Em 8 de janeiro de 1324, há exatos 700 anos, faleceu em Veneza o mercador, explorador e escritor Marco Polo, autor do “Livro das Maravilhas”. O livro relatou sua experiência de mais de 20 anos na Ásia e descreveu pela primeira vez a europeus as realidades chinesas: uso exclusivo de papel moeda; sistema de preços e impostos; atividades portuárias e correio; lamastérios do Tibet; existência do Japão etc. Para ter-se ideia de seu ineditismo, o segundo europeu a percorrer as mesmas regiões o fez no século XIX, 600 anos depois.
Seu tio Matteo e o pai Niccolo Polo foram pioneiros no comércio com a China, em 1266. Hábeis, conquistaram a confiança do imperador mongol Kublai Khan. Receberam a oferta do monopólio do comércio com a China, um pedido de contato diplomático com o Papa e obtiveram salvo conduto em todo o império mongol.
Deixaram a China em 1269. Ao chegar foram informados da morte do Papa. Ao partir, Niccolo deixara a esposa grávida em Veneza.

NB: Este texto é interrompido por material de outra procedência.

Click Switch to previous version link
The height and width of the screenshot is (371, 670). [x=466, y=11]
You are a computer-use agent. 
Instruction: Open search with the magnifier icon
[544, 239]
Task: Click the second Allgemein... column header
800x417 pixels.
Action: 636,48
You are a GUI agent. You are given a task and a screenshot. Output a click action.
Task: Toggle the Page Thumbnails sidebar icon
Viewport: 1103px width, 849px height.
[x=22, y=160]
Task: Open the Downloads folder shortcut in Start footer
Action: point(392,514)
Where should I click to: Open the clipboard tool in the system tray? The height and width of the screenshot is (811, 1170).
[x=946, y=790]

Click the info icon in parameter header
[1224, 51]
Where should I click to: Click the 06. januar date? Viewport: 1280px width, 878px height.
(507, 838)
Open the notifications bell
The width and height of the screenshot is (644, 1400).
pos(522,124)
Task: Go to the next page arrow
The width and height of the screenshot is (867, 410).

Ao retornar, encontrou um filho com 15 anos, Marco Polo, educado ao métier de mercador. Dois anos se passaram e o novo Papa não havia sido eleito. Temendo comprometer a relação com Kublai Khan, retornaram à China em 1272, levando junto Marco Polo.
Marco Polo aprendeu mongol, usos e regras da corte. E entrou a serviço do imperador. Poliglota (mongol, chinês, persa, uigur, árabe e dialetos latinos), Marco Polo dominava quatro sistemas de escrita. Circunstâncias, competência e temperamento fizeram de Marco Polo um embaixador extraordinário. Em 1277, foi enviado em missão à província de Yunan. Assumiu funções administrativas em angzhu. Foi como embaixador ao Ceilão (1284) e ao Vietnã (1288). Exerceu missões oficiais por 20 anos.
Após um périplo de 24 anos, Marco Polo retornou à Itália, em 1295. Essa experiência poderia ter-se perdido em relatos orais, se um ano depois Marco Polo não se engajasse no conflito com Gênova e foi aprisionado nas costas da Turquia, em combate.
Graças a um encontro improvável, Marco Polo ditou seus relatos de viagem ao companheiro de cela, o escritor Rustichello de Pisa. E completou o livro ao sair da prisão: Descrição do mundo ou Livro das Maravilhas.
Marco Polo demonstrou grande sensibilidade à diversidade das sociedades. Quase nunca fez julgamentos negativos. Não opôs sua cultura às descobertas. Adotou um tom neutro, análogo ao das futuras enciclopédias.
Seu livro, muito antes da invenção da imprensa, deu origem a muitas cópias manuscritas: 143 são conhecidas. Ele demonstrou o imenso potencial de comércio e o interesse das trocas entre Ásia e Ocidente. Faleceu como rico comerciante, casado, com três filhas e desfrutando as honras da República veneziana.
O Livro das Maravilhas instigou navegações, expansão marítima, cartografia e comércio internacional. O Infante D. Henrique e Vasco da Gama leram seu livro. Na viagem à América, Colombo levou o livro em latim, no qual registrou 366 notas da própria mão.
Setecentos anos depois, Oriente e Ocidente, China e Brasil, são grandes e crescentes parceiros comerciais. Os venezianos batizaram seu aeroporto: Marco Polo. Notas italianas de 1.000 liras carregaram sua efígie por muito tempo. A China erigiu sua estátua em Hangzhu. Grandes eventos ocorrerão em 2024 na Itália e Veneza.
Em 2021, o Brasil se tornou o maior receptor de investimentos chineses no mundo. O valor aumentou 208% e alcançou US$ 5,9 bilhões. O setor elétrico respondeu por 50% dos empreendimentos chineses (2022). Das exportações brasileiras, mais de 30% vão para a China: maior importadora de milho (11 milhões de ton.), mais de 70% da soja exportada e 67% da carne bovina.
Novos produtos emergem, como o café. A China superou os EUA em cafeterias de marca, com 50.000 pontos de venda. O Brasil triplicou as exportações de café para a China.
Tudo isso, Marco Polo teria imaginado? De certa forma, patrioticamente na prisão, como bom veneto, sim. Sua história e livro ensinam sobre aceitar diferentes culturas e visões do mundo, o benefício da tolerância às nações e ao desenvolvimento humano, o convívio e não o extermínio do opositor. Setecentos anos do 8 de janeiro da república de Veneza lembram o quanto tudo isso falta a novos e velhos “imperadores” na ré-pública do Brasil.